High glucose inhibition of miR-126-5p promotes renal tubular epithelial cell injury
10.3760/cma.j.cn431274-20230719-00020
- VernacularTitle:高糖抑制miR-126-5p促进肾小管上皮细胞损伤
- Author:
Qiong JIANG
1
;
Ting YANG
;
Zhaofei LI
;
Yan ZHOU
;
Qingchun LI
;
Xiaohui CHEN
;
Mingjie HE
;
Aimin ZHONG
Author Information
1. 江西省人民医院肾内科(南昌医学院第一附属医院) 南昌 330006
- Keywords:
Renal tubular epithelial cell;
miR-126-5p;
Apoptosis;
Diabetic nephropathies
- From:
Journal of Chinese Physician
2023;25(12):1829-1834
- CountryChina
- Language:Chinese
-
Abstract:
Objective:To explore the differential expression profile of miRN in the development of diabetes nephropathy (DN), and further explore the mechanism of miR-126-5p involved in high glucose induced injury of renal tubular epithelial cells.Methods:Firstly, we downloaded existing chip data from the Gene Expression Integrated Database (GEO) and used GEO2R, miRanda, gene ontology (GO) analysis, and Kyoto Encyclopedia of Genes and Genomes (KEGG) analysis to mine differential miRNAs. Subsequently, a high glucose induced HK-2 cell injury model was used and divided into three groups: high glucose model group, si-HOTAIR group, and si HOTAIR+ miR-126-5p inhibitor group. The three groups of cells were sequentially transfected with siRNA-NC, siRNA-HOTAIR, and siRNA-HOTAIR+ miR-126-5p mimic, and cultured in a medium containing 60 mmol/L glucose. Flow cytometry was used to detect changes in apoptosis levels in each group, while cell counting kit-8 (CCK-8) was used to detect changes in cell proliferation.Results:Through data mining analysis using GEO, it was found that compared to ordinary mice, DN mice had 74 upregulated miRNAs and 80 downregulated miRNAs in their kidney tissue. Enrichment analysis results showed that miRNAs could target signaling pathways such as Wnt, PKG, MAPK, and Rap1, and miR-126-5p was significantly downregulated. In the high glucose induced HK-2 cell injury model, the experimental results showed that the inhibitory effect on cell proliferation activity was more significant at a high glucose concentration of 60 mmol/L ( P<0.05); High glucose stimulation significantly reduced the expression of miR-126-5p ( P<0.05).
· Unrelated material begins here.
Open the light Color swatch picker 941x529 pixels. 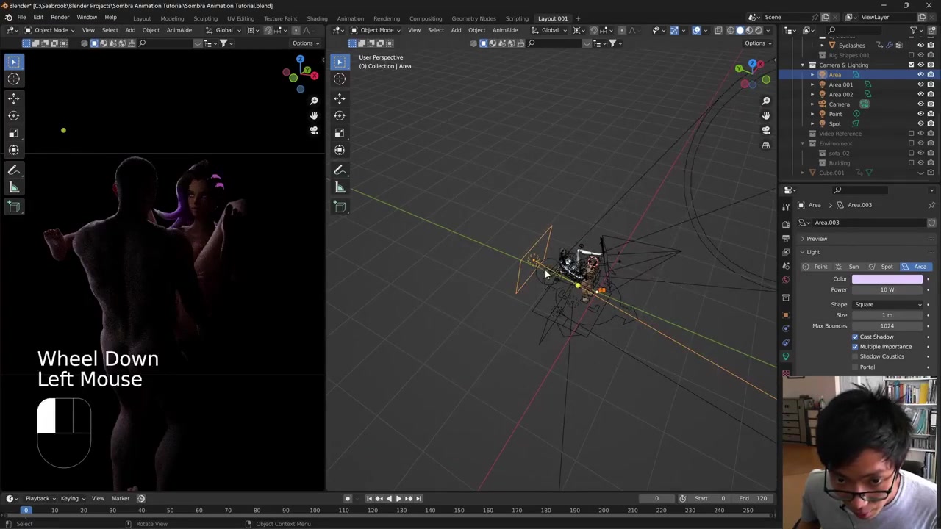[887, 279]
The results of flow cytometry showed that compared with the high glucose model group, the apoptosis rate of the si-HOTAIR group significantly decreased ( P<0.05), while the apoptosis rate of the si-HOTAIR+ miR-126-5p inhibitor group significantly increased ( P<0.05). The CCK-8 experiment showed that compared with the high glucose model group, the cell viability of the si-HOTAIR group significantly increased ( P<0.05); The cell viability of the si-HOTAIR+ miR-126-5p inhibitor group was inhibited ( P<0.05). Conclusions:miR-126-5p can inhibit high glucose induced apoptosis in HK-2 cells and protect them.